Italy’s “war” with international debt markets has sent borrowing costs soaring for its traditionally prudently managed private companies, stifling their efforts to invest in competing more strongly with rivals in Germany and beyond.
Just as Italian Prime Minister Mario Monti tries to fix the problems that have hindered Italy’s private sector for decades, notably its legendary official red tape, companies are paying significantly more to borrow than competitors to the north.
The European Central Bank (ECB) has slashed its interest rates and showered banks with cheap cash in the hope they will lend to companies and consumers in the struggling southern nations such as Italy, which have been worst hit by the eurozone crisis.
Yet at the same time, a jump in Italy’s borrowing costs on the sovereign bond market has dragged up interest rates on bank loans to Italian industry.
“We used to be able to borrow at 2.5 percent to 3 percent. But since this war of the sovereign bond spreads began, things have changed dramatically,” Marly’s chairman Paolo Bastianello said. “The cost of credit has certainly risen by a couple of percentage points.”
Marly’s is the kind of Italian manufacturer that typically competes strongly on international markets, making high-end women’s clothes under its own label and for top fashion brands such as Carlo Pignatelli and Kathleen Madden.
A company with annual sales of 16.5 million euros (US$20.5 million), Marly’s is based near the historic city of Vicenza in Veneto, a region thick with small and medium-sized companies (SMEs) which have long exported goods and components to the huge German market across the Alps.
Even though the ECB’s benchmark rate has fallen to a record low of 0.75 percent, the cost of corporate credit in Italy now reflects more the general risk associated with the state and the cost of sustaining its mammoth 2 trillion euro debt.
Italy’s conservative companies, which have avoided taking on the huge debt burdens typical in the Anglo-Saxon world and fellow eurozone struggler Spain, are paying the price for a state debt equal to 120 percent of annual economic output.
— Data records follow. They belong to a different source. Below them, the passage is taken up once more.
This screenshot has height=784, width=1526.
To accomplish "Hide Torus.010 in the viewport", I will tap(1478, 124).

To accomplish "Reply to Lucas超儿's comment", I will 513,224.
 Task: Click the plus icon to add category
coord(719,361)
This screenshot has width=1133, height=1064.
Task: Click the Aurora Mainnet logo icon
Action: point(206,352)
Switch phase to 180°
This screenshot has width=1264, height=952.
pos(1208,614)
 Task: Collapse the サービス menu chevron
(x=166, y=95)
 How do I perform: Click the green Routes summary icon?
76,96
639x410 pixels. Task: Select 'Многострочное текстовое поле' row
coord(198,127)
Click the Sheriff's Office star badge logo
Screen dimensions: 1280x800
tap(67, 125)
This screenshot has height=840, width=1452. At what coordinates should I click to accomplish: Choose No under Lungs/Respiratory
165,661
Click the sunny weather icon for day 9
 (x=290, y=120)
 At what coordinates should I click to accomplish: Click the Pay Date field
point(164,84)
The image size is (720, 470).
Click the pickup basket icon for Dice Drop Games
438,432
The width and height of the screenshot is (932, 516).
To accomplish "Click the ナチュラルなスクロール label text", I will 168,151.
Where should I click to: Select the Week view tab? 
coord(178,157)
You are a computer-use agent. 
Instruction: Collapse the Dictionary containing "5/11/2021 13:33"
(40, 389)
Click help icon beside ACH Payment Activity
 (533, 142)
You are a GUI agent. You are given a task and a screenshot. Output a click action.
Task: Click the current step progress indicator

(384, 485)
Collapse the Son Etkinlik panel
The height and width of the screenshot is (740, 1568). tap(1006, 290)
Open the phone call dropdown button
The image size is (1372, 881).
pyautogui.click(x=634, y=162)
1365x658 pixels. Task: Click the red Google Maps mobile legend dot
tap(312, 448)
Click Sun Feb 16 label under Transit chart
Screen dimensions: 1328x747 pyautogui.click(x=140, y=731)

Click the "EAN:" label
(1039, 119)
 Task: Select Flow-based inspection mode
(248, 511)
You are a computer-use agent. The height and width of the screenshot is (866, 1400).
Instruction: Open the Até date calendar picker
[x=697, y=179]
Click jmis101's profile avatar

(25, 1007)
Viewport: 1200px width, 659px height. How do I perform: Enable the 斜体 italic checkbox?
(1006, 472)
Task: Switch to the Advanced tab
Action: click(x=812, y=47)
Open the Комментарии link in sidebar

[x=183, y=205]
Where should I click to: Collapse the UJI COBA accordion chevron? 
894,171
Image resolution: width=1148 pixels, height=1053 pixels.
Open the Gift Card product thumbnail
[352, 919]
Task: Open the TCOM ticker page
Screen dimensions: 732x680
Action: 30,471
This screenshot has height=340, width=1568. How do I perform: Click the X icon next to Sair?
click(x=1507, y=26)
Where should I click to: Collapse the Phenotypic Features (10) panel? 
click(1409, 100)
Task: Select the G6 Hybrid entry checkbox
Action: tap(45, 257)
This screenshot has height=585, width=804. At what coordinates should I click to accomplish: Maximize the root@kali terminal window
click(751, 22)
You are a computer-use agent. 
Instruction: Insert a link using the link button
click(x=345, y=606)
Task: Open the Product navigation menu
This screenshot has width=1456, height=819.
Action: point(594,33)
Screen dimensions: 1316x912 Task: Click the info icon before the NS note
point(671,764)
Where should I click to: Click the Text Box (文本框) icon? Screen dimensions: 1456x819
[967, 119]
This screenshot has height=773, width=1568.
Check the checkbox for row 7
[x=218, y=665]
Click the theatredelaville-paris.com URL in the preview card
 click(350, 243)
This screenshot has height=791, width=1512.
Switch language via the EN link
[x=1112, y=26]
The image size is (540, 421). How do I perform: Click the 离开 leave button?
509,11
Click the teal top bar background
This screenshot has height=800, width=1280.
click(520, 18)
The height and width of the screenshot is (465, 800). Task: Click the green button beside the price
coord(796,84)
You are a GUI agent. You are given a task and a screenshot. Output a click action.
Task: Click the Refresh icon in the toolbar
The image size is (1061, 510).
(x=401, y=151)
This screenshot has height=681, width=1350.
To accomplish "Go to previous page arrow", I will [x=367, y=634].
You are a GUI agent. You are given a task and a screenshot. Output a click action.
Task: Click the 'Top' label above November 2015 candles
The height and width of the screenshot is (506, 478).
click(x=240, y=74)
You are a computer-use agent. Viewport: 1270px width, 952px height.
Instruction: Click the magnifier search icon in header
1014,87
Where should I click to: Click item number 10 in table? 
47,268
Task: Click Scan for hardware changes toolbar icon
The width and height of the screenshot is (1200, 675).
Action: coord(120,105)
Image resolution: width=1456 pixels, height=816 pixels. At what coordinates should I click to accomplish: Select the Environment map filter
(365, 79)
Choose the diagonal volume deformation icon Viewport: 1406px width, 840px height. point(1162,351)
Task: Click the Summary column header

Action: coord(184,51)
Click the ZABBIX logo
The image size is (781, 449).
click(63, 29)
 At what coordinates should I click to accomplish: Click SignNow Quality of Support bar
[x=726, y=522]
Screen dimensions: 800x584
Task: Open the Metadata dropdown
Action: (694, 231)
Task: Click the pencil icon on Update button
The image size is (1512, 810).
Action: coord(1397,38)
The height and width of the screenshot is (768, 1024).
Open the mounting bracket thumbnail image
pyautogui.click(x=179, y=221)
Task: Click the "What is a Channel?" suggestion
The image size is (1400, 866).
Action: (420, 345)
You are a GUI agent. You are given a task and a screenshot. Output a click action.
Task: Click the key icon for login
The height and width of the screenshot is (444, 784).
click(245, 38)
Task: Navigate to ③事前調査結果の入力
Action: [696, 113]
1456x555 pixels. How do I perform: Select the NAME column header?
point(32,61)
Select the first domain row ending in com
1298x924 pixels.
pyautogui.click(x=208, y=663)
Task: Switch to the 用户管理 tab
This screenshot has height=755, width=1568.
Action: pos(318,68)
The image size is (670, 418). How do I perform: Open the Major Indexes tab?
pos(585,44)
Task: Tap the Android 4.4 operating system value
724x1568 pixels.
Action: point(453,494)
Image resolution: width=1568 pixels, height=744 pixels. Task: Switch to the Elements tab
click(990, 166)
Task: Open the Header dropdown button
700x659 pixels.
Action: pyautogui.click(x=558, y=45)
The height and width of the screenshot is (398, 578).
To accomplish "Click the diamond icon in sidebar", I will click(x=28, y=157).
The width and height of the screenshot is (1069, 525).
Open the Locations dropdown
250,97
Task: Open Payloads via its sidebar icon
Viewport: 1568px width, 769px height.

At 81 percent of GDP, total net indebtedness of Italian non-financial the UK, France and Spain, although slightly higher than in Germany, according to Bank of Italy data.
However, Italian firms rely on banks for 70 percent of their financial debt, a higher share than the European average. This makes them dependent on banks’ lending policies and vulnerable to domestic economic developments.
ECB data released on Wednesday showed that companies in Italy paid on average a 4.57 percent interest rate in June for short-term loans of up to 1 million euros. This compares with just 3.37 percent paid by their German competitors and is half a percentage point higher than the eurozone average.
Yet 18 months ago, before being engulfed in the eurozone crisis, Italian companies could get small short-term loans at 3.22 percent, below the euro average and Germany, ECB data show.
Companies from the largest corporations to the smallest family businesses have now fallen foul of the rule that private borrowers must be a greater credit risk than the governments of the country where they are based.
Italian firms, like many around Europe, have long found it hard to match their German competitors’ high productivity. However, if they borrow now to fund productivity improvements, their disadvantage simply grows.